Access to elements through DOM

DOM is the acronym for Document Object Model and is the way in which a browser interprets an HTML document inside a window.

The DOM presents a structure similar to that of the trunk of a tree from which branches are emerge. It is said that the HTML element that contains other elements is the father of these:

parent
| children
├── Element
├── brother (sibling)

When searching through the DOM, BeautifulSoup returns the first item with the matching HTML tag. An interesting feature of the library is that it allows the user to search for specific elements in the structure of the document; in this way, we can search for meta tags, form, and links.

bs.find_all() is a method that allows us to find all the HTML elements of a certain type and returns a list of tags that match the search pattern.

For example, to search for all meta tags in an HTML document, use the following code:

>>> meta_tags = bs.find_all("meta")
>>> for tag in meta_tags:
>>> print(tag)

To search all the forms of an HTML document, use the following code:

>>> form_tags = bs.find_all("form")
>>> for form in form_tags:
>>> print (form)

To search all links in an HTML document, use the following code:

>>> link_tags = bs.find_all("a")
>>> for link in link_tags:
>>> print (link)

The findAll function returns all the elements of the collection that match the argument specified. If you want to return a single element, you can use the find function, which only returns the first element of the collection.

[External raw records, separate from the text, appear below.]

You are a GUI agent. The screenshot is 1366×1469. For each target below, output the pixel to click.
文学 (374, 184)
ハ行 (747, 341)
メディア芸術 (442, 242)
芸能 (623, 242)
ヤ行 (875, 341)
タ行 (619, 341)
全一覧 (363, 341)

In this example, we extract all the links of a certain URL. The idea is to make the request with requests and with BeautifulSoup to parse the data that the request returns.

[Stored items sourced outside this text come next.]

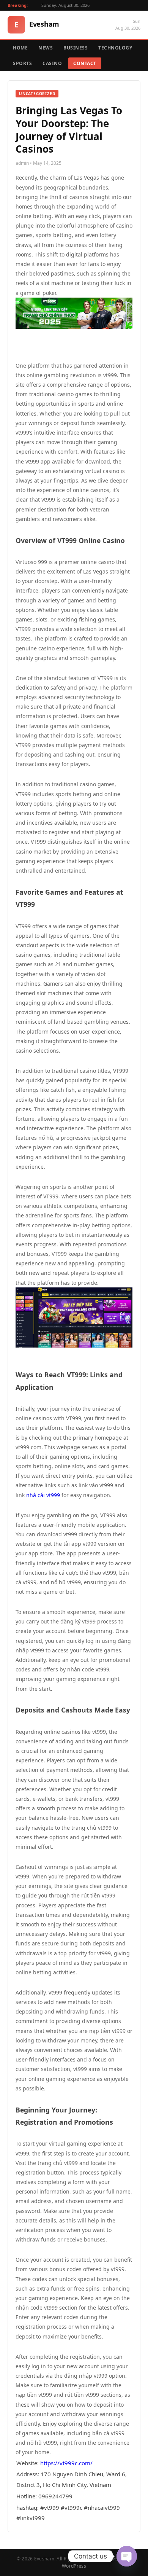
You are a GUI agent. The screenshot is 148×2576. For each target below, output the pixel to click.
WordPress (74, 2566)
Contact (84, 63)
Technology (115, 48)
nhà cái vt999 (43, 1495)
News (45, 48)
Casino (52, 63)
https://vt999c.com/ (66, 2463)
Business (75, 48)
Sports (22, 63)
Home (20, 48)
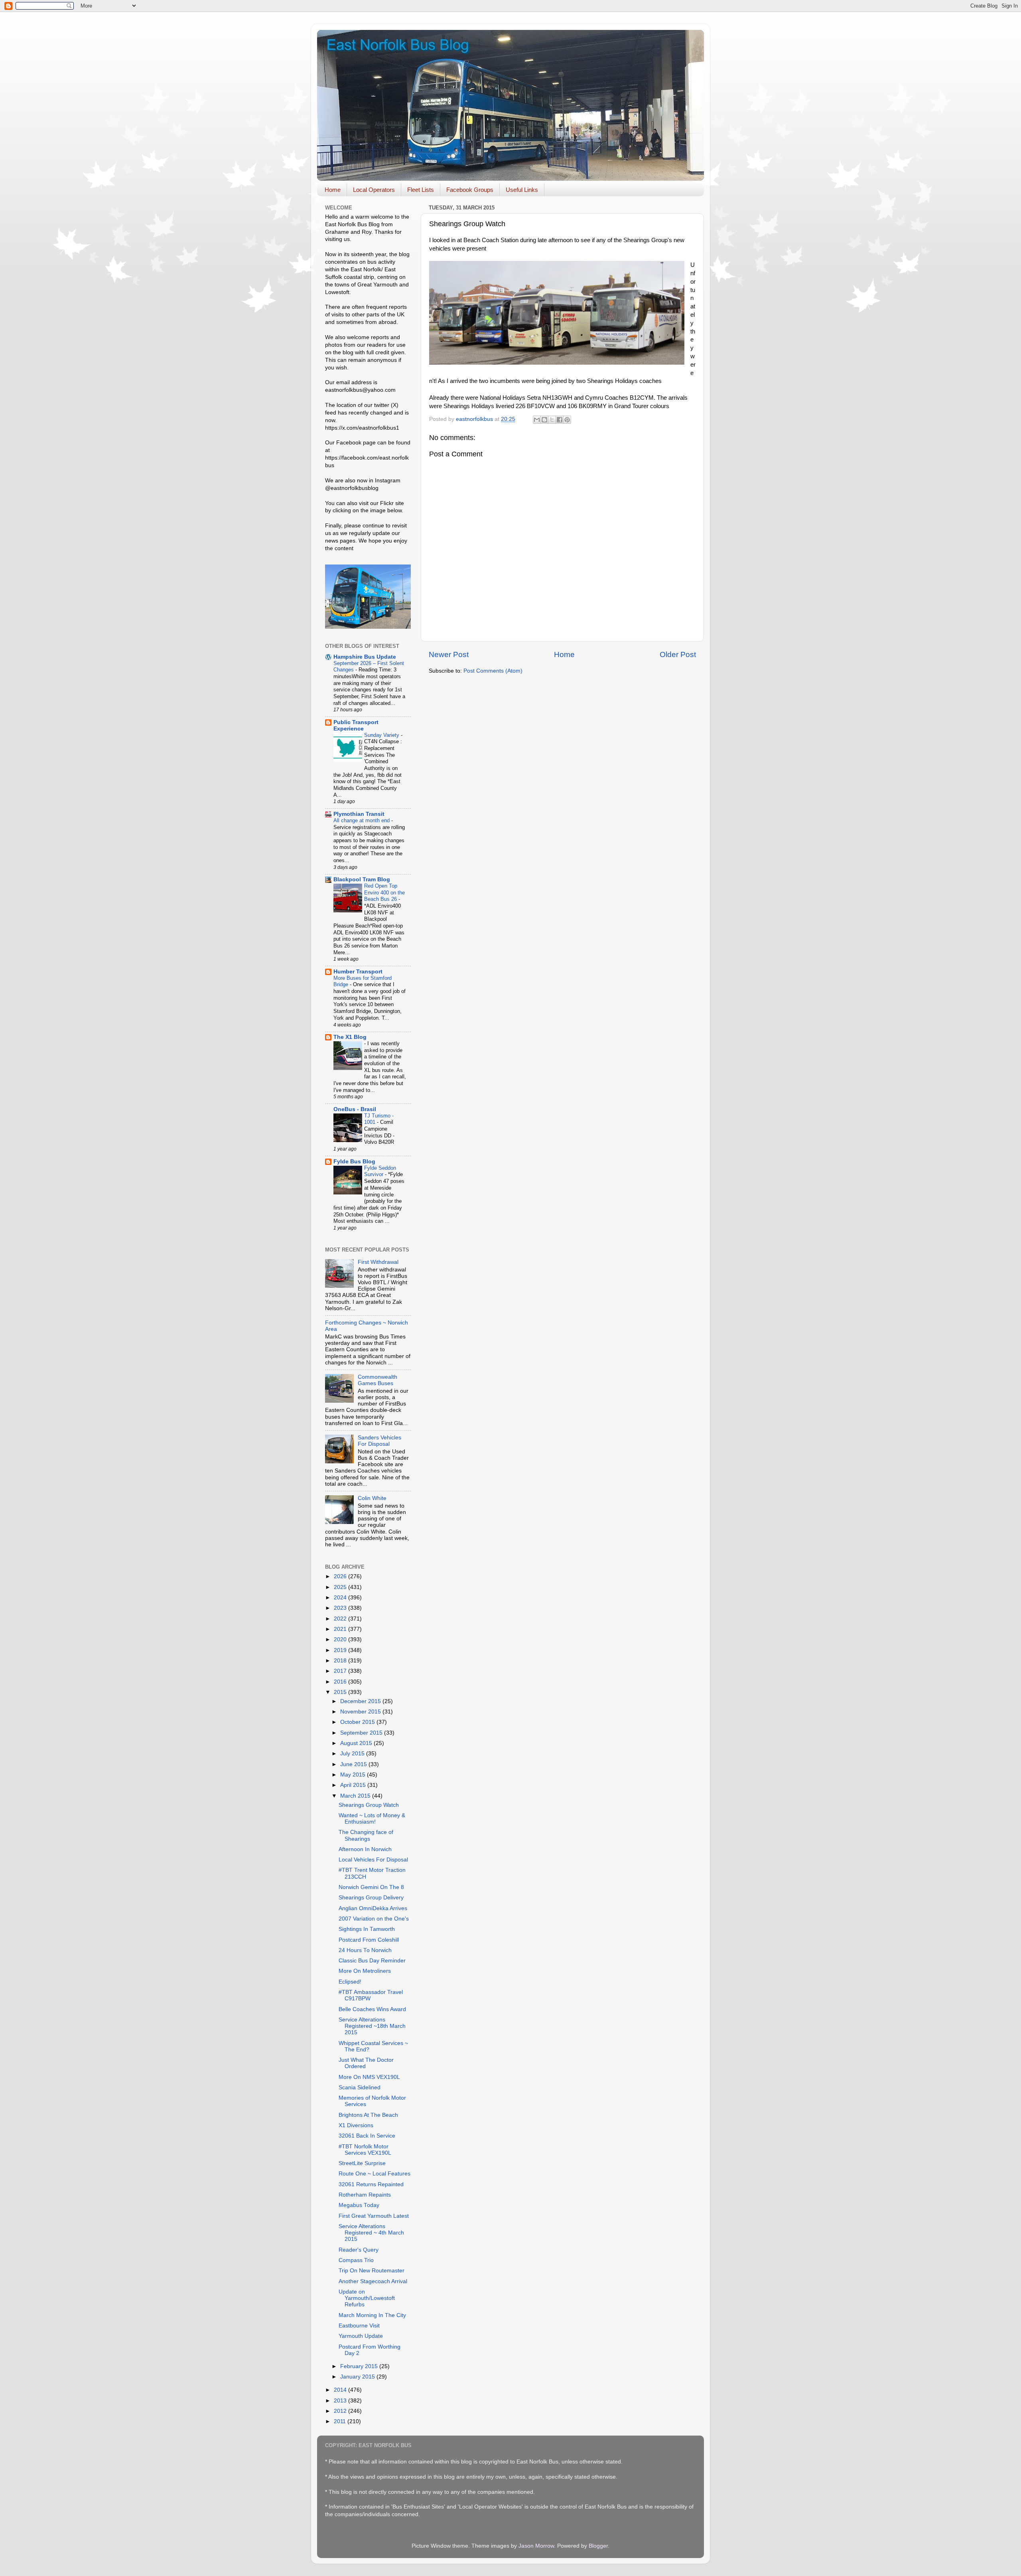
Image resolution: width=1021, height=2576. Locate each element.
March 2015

You can find the following code in the extract_links_from_url.py file inside the beautifulSoup folder:

#!/usr/bin/env python3

from bs4 import BeautifulSoup
import requests

url = input("Enter a website to extract the URL's from: ")

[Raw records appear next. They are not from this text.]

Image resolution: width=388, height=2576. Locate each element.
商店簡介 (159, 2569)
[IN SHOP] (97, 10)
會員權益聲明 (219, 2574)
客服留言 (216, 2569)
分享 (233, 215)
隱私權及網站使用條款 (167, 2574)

headers = {'User-Agent': 'Mozilla/5.0 (Macintosh; Intel Mac OS X 10_10_1) AppleWebKit/537.36 (KHTML, like Gecko) Chrome/39.0.2171.95 Safari/537.36'}
response = requests.get("http://" +url, headers = headers)
data = response.text
soup = BeautifulSoup(data,'lxml')
for link in soup.find_all('a'):
print(link.get('href'))

In this screenshot, we can see the output of the previous script:

We can also extract images directly with BeautifulSoup, in the same way that we extracted the images with thlxml module in the previous section.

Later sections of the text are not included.